The numbers are probably greater than most imagine and, as is the case with crimes against women in Pakistan, difficult to tabulate with real accuracy. Pakistani society, at all levels, is adept at cover-ups for the crimes of men, at subterfuge supporting the easy erasure of women. The status of the jirga- or panchayat-ordered killing, an ironic form of 'justice', is a sub-category within the larger compartment of 'honour killings', both populated with the lost lives of women who died to sate the anger and bloodlust of men.
Functioning as instruments of communal justice, jirgas often dole out sentences unfettered by the constraints of the laws of the country. As Ambreen's tragic end reveals, they can carry out their sentences. Outcry, if it follows at all, takes place after the object of their wrath is already dead. In many cases, once outcry and attention have faded, all those indicted for the crime (if they are indicted at all) are often freed to live their lives. In a country where a woman's life has meagre worth, why should men be punished for taking it? Given the regularity with which women are ordered killed, there seems to be implicit agreement on this point.

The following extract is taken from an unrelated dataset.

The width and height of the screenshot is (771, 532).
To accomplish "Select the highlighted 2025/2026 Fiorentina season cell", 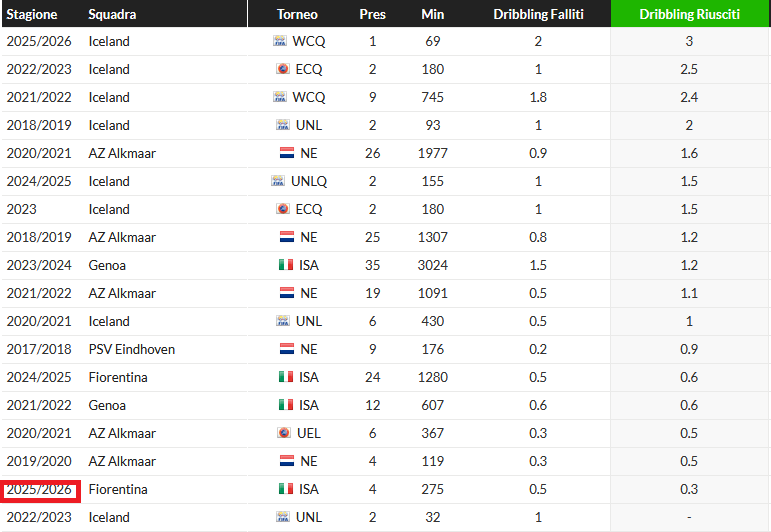I will pyautogui.click(x=40, y=490).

In their current form, jirgas are composed almost entirely of men and unbound by the limits of the law of the country. It is unsurprising, therefore, that the form of justice doled out by them is misogynistic and brutal. In simple terms, a com-munity's need for expedient dispute resolution is manipulated by its powerful men and then used to order and enforce punishments that serve their own interests. The weakness of the state's own legal system, the cost involved in availing oneself of it and the deadly delays that all it further bolster the reach and mandate of local jirgas. Even for the villagers of Makol, which isn't far from larger towns and cities, the court system, it seems, was too far away, too distant from the lives of Makol's inhabitants.
It does not have to be this way. The work of one woman in the valley of Swat reveals how the actual need for justice and the provision of it at a communal level can be harnessed to protect and empower women, rather than leaving them at the mercy of ruthless and self-interested men. Three years ago, Tabassum Adnan inaugurated a Sister's Council or 'Khwendo Jirga' in the village of Mingora.
According to Adnan, who was herself married at the age of 13 and endured domestic abuse, the existing tribal councils in her community did not permit women to join them. Fed up of this decision, she got together a group of women and began discussing the issues and concerns of the community with them.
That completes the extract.